• **Work item**
Write out, word for word, only the lines from the one with "Task: Open the Đang theo dõi filter dropdown" to the end of the data below.

Stored data
=== Begin Enclosure ===
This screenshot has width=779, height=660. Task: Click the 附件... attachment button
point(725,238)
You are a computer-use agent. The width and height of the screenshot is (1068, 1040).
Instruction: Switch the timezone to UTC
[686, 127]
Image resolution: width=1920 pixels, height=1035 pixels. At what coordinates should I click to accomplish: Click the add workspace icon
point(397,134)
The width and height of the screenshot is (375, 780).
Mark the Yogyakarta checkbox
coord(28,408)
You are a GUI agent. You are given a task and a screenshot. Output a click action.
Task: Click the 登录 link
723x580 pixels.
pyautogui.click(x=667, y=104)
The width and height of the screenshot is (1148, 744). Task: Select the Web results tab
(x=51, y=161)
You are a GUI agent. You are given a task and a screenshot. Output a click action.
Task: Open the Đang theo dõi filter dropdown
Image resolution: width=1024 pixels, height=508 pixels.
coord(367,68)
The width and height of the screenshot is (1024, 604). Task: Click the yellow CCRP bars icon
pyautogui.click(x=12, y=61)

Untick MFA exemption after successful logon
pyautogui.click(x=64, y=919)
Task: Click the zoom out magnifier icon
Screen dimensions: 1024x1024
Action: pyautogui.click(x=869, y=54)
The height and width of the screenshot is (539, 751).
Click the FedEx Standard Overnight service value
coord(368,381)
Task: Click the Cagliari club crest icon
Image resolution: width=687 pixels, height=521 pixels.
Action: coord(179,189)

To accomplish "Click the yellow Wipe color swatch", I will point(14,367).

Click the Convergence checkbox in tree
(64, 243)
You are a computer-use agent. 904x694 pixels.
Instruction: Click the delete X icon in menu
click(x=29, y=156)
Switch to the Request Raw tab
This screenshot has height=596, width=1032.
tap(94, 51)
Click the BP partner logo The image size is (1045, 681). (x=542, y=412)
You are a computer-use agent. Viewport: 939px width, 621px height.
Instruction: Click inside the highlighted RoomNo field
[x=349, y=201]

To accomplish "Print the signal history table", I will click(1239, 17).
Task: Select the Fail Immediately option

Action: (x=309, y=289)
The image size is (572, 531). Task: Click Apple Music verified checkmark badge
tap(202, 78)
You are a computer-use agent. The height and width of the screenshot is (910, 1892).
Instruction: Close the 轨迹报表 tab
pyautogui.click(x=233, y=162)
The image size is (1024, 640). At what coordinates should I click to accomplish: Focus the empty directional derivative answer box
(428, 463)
=== End Enclosure ===
• **Exercise solution**
Task: Open the Đang theo dõi filter dropdown
Image resolution: width=1024 pixels, height=508 pixels.
coord(367,68)
The width and height of the screenshot is (1024, 604). Task: Click the yellow CCRP bars icon
pyautogui.click(x=12, y=61)

Untick MFA exemption after successful logon
pyautogui.click(x=64, y=919)
Task: Click the zoom out magnifier icon
Screen dimensions: 1024x1024
Action: pyautogui.click(x=869, y=54)
The height and width of the screenshot is (539, 751).
Click the FedEx Standard Overnight service value
coord(368,381)
Task: Click the Cagliari club crest icon
Image resolution: width=687 pixels, height=521 pixels.
Action: coord(179,189)

To accomplish "Click the yellow Wipe color swatch", I will point(14,367).

Click the Convergence checkbox in tree
(64, 243)
You are a computer-use agent. 904x694 pixels.
Instruction: Click the delete X icon in menu
click(x=29, y=156)
Switch to the Request Raw tab
This screenshot has height=596, width=1032.
tap(94, 51)
Click the BP partner logo The image size is (1045, 681). (x=542, y=412)
You are a computer-use agent. Viewport: 939px width, 621px height.
Instruction: Click inside the highlighted RoomNo field
[x=349, y=201]

To accomplish "Print the signal history table", I will click(1239, 17).
Task: Select the Fail Immediately option

Action: (x=309, y=289)
The image size is (572, 531). Task: Click Apple Music verified checkmark badge
tap(202, 78)
You are a computer-use agent. The height and width of the screenshot is (910, 1892).
Instruction: Close the 轨迹报表 tab
pyautogui.click(x=233, y=162)
The image size is (1024, 640). At what coordinates should I click to accomplish: Focus the empty directional derivative answer box
(428, 463)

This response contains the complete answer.